Aim of the exercise | Output the entries that follow, word for word.
..........
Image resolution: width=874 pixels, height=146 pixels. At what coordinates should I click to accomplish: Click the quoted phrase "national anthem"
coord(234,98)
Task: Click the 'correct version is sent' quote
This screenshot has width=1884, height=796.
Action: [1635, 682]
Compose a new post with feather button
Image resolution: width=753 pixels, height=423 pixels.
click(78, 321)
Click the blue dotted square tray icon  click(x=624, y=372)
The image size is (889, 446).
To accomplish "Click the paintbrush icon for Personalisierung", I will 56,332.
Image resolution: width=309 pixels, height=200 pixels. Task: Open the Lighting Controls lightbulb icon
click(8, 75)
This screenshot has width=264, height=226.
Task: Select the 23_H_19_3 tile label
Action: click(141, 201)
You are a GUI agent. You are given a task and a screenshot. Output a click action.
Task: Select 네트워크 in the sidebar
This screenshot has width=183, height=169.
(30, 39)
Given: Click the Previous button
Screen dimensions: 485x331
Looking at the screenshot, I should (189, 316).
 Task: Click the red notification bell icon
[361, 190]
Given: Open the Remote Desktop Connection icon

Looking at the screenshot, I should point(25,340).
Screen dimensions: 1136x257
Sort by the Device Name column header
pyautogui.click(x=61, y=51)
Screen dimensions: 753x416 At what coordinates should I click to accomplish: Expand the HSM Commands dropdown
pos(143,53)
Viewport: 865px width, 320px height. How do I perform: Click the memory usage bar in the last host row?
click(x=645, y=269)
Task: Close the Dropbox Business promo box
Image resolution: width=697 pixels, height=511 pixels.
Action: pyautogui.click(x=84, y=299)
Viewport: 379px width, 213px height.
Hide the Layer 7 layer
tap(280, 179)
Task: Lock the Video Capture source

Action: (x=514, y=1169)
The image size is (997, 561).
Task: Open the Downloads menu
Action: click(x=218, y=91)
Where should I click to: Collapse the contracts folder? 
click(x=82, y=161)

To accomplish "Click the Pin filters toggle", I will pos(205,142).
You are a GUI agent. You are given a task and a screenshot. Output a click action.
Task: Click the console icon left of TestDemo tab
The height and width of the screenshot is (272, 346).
..........
Solution to this task |
Image resolution: width=874 pixels, height=146 pixels. At what coordinates should I click to accomplish: Click the quoted phrase "national anthem"
coord(234,98)
Task: Click the 'correct version is sent' quote
This screenshot has width=1884, height=796.
Action: [1635, 682]
Compose a new post with feather button
Image resolution: width=753 pixels, height=423 pixels.
click(78, 321)
Click the blue dotted square tray icon  click(x=624, y=372)
The image size is (889, 446).
To accomplish "Click the paintbrush icon for Personalisierung", I will 56,332.
Image resolution: width=309 pixels, height=200 pixels. Task: Open the Lighting Controls lightbulb icon
click(8, 75)
This screenshot has width=264, height=226.
Task: Select the 23_H_19_3 tile label
Action: click(141, 201)
You are a GUI agent. You are given a task and a screenshot. Output a click action.
Task: Select 네트워크 in the sidebar
This screenshot has width=183, height=169.
(30, 39)
Given: Click the Previous button
Screen dimensions: 485x331
Looking at the screenshot, I should (189, 316).
 Task: Click the red notification bell icon
[361, 190]
Given: Open the Remote Desktop Connection icon

Looking at the screenshot, I should point(25,340).
Screen dimensions: 1136x257
Sort by the Device Name column header
pyautogui.click(x=61, y=51)
Screen dimensions: 753x416 At what coordinates should I click to accomplish: Expand the HSM Commands dropdown
pos(143,53)
Viewport: 865px width, 320px height. How do I perform: Click the memory usage bar in the last host row?
click(x=645, y=269)
Task: Close the Dropbox Business promo box
Image resolution: width=697 pixels, height=511 pixels.
Action: pyautogui.click(x=84, y=299)
Viewport: 379px width, 213px height.
Hide the Layer 7 layer
tap(280, 179)
Task: Lock the Video Capture source

Action: (x=514, y=1169)
The image size is (997, 561).
Task: Open the Downloads menu
Action: click(x=218, y=91)
Where should I click to: Collapse the contracts folder? 
click(x=82, y=161)

To accomplish "Click the Pin filters toggle", I will pos(205,142).
You are a GUI agent. You are given a task and a screenshot. Output a click action.
Task: Click the console icon left of TestDemo tab
The height and width of the screenshot is (272, 346).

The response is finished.